EXTRACTED INFORMATION START

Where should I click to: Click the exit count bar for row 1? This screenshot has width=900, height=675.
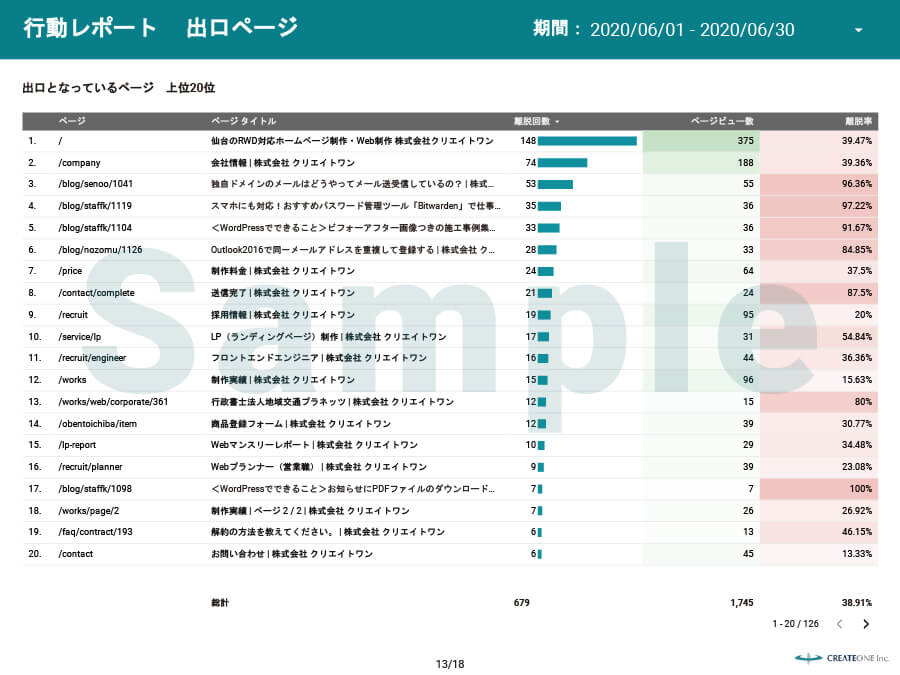pos(587,141)
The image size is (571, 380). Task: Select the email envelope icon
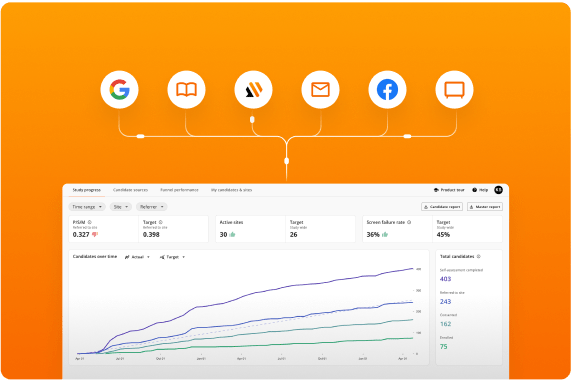320,90
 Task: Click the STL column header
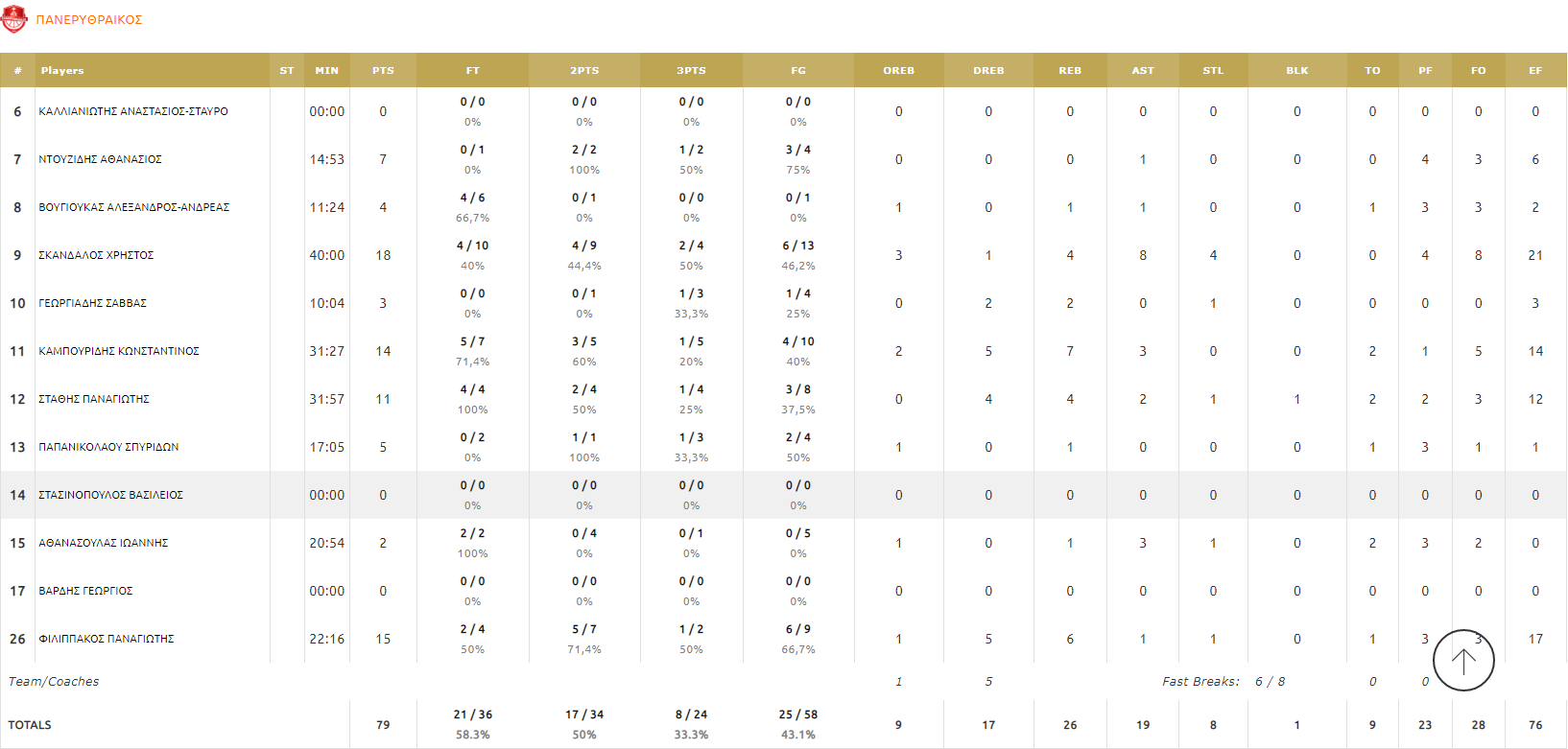[1213, 70]
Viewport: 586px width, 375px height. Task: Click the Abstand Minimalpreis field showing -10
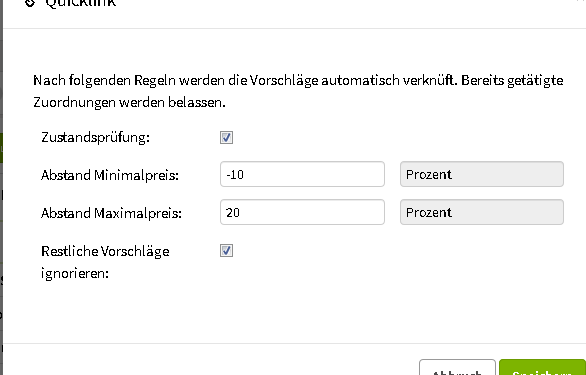[x=302, y=174]
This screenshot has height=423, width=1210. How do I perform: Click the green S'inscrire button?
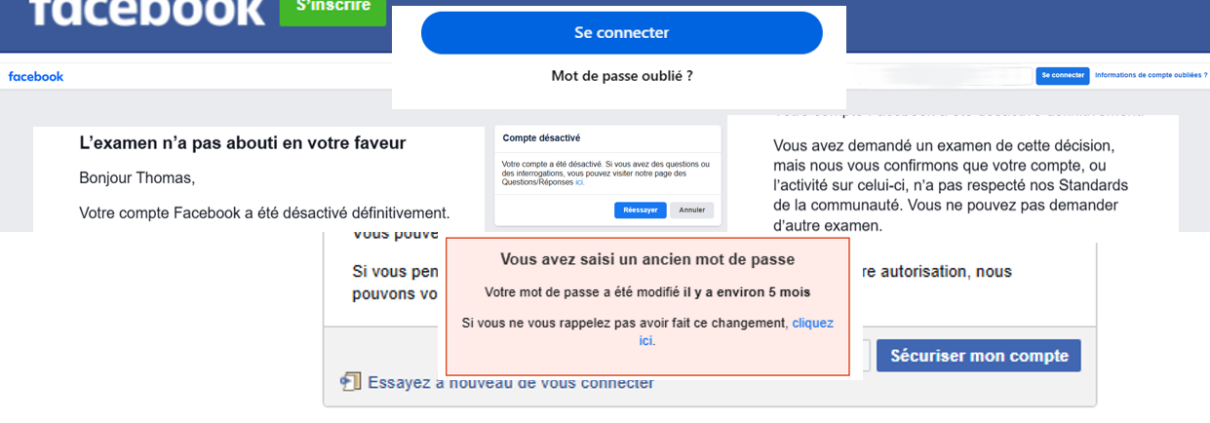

EXTRACTED INFORMATION END

**AIM OF THE TASK:** Output all data exactly, omitting images.

**EXERCISE ANSWER:**
Where should I click to: Click the exit count bar for row 1? This screenshot has width=900, height=675.
pos(587,141)
The image size is (571, 380). Task: Select the email envelope icon
320,90
 Task: Click the STL column header
[1213, 70]
Viewport: 586px width, 375px height. Task: Click the Abstand Minimalpreis field showing -10
[x=302, y=174]
This screenshot has height=423, width=1210. How do I perform: Click the green S'inscrire button?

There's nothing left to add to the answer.